Por RAMÓN GUIXÁ TOBAR /
Comienza a clarear por las alturas con indecisa ternura, mientras sorbo distraído mi café cortado con canela. Me acompaña Bach en el piano de Glenn Gould que interpreta la suite francesa número dos, y escribo estas líneas al compás de la infinita sutileza de su primer movimiento, allemande, que vocea la contraseña de todas mis alertas interiores, para sembrar escalofríos desde la piel a las entrañas, al saber que esta música está compuesta para ser degustada en este preciso instante en que no existe el Tiempo, pues este concepto humano de la temporalidad es un intento limitado e impreciso de pretender confinar la Eternidad.
Una mano invisible aclara el mar de plomo del horizonte, cuando prende el candil del alba que pinta las cimas serranas con una acuarela vaporosa, en un principio, para adquirir un creciente fulgor que triunfa poco a poco en su contienda con las sombras y anuncia la llegada de ese sol que siempre taladra umbrías, y permite el milagro de la vida. Somos hijos de ese esplendor cotidiano, estamos hechos de su prodigiosa energía de fusión nuclear que ha circulado por una cadena trófica hasta obtener su energía en las mitocondrias de nuestras células, centrales energéticas que producen ATP una moneda de uso continuo que permite todas nuestras funciones vitales. Sale el sol, tras renacer el alba, y nos sentimos vivos, aunque también lo estaríamos si un día, recluso de las nubes, no acudiera a su cita al recordar la frase del gran Dostoievski: Puedo ver el sol, pero incluso si no puedo ver el sol, sé que existe. Y saber que el sol está allí, eso es vivir.

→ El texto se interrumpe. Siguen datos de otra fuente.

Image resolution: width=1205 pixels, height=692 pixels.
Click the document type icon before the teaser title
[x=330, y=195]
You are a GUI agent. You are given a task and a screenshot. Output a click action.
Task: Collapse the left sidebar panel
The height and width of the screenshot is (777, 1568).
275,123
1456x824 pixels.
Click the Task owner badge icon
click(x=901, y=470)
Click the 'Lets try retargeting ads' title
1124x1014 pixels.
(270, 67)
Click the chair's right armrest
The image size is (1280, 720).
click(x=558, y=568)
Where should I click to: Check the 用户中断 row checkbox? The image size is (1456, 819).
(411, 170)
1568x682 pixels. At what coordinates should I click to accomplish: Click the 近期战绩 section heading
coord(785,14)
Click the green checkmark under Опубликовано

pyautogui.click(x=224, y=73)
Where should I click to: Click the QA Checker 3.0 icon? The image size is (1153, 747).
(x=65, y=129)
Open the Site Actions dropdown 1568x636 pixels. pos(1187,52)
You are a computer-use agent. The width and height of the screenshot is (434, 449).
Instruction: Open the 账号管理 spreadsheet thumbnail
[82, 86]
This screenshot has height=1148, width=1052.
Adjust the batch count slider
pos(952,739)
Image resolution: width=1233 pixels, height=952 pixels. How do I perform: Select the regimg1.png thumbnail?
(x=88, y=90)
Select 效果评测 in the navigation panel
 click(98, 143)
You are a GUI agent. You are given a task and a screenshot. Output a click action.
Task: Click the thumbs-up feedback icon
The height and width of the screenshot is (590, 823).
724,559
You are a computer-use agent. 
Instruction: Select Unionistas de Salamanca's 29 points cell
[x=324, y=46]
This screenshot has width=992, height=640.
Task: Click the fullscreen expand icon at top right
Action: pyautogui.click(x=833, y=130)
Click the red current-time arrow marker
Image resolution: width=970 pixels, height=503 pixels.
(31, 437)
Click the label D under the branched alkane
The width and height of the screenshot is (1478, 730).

Sí, sabemos que siempre está ahí. En cierto modo somos hijos del sol; es algo que reconocemos íntimamente, por eso casi todas las culturas ancestrales lo adoraron intuitivamente, lo reverenciaron agradecidas en sus ortos caleidoscópicos para despedirlo en su ruta decadente hasta el reino de las sombras en la infinita y nostálgica armonía de sus mágicas pirotecnias con trazos polícromos de telarañas de algodón, cirros de mandarina, turquesa celeste y hoguera carmesí del ocaso, que siembran cada atardecer en nuestro ánimo inexplicables ansias de amor y eternidad. Esa colosal energía, liberada al fusionarse cuatro protones de hidrógeno para formar un núcleo de helio, viaja por el espacio, alcanza nuestro planeta y es captada por los organismos fotosintéticos —casi un setenta por ciento de este proceso ocurre en el fitoplancton marino— que la transformarán en energía química de enlace que, tras un circuito más o menos largo de intermediarios, llega hasta nosotros con los alimentos y nos renueva cada día. Estamos vivos y activos por la acción de la energía solar en nuestro cuerpo. Nuestra estrella nos da la vida. Somos hijos del sol.
LA RELIGIÓN SOLAR
En la religión sumeria, una de las culturas más antiguas de la Humanidad, se reverenciaba a Utu, el dios de la luz, dispensador de la vida; ese prodigio solar que era en Mesopotamia, como en la Anatolia hitita, el generador de la vida. Su aparición matutina anunciaba la alegría de vivir. Es el mismo Surya hinduista de los himnos védicos, dios que da la vida, alimenta y da sentido a cada jornada, o el Mitra persa, divinidad solar en torno a la cual se articulan los arcanos de una críptica religión mistérica, a la que más tarde se adhieren los militares romanos para llegar su culto a la Hispania hispanorromana, donde nos deja la famosa talla en mármol del Mitra de Cabra, hallada en los egabrenses pagos de la subbética cordobesa.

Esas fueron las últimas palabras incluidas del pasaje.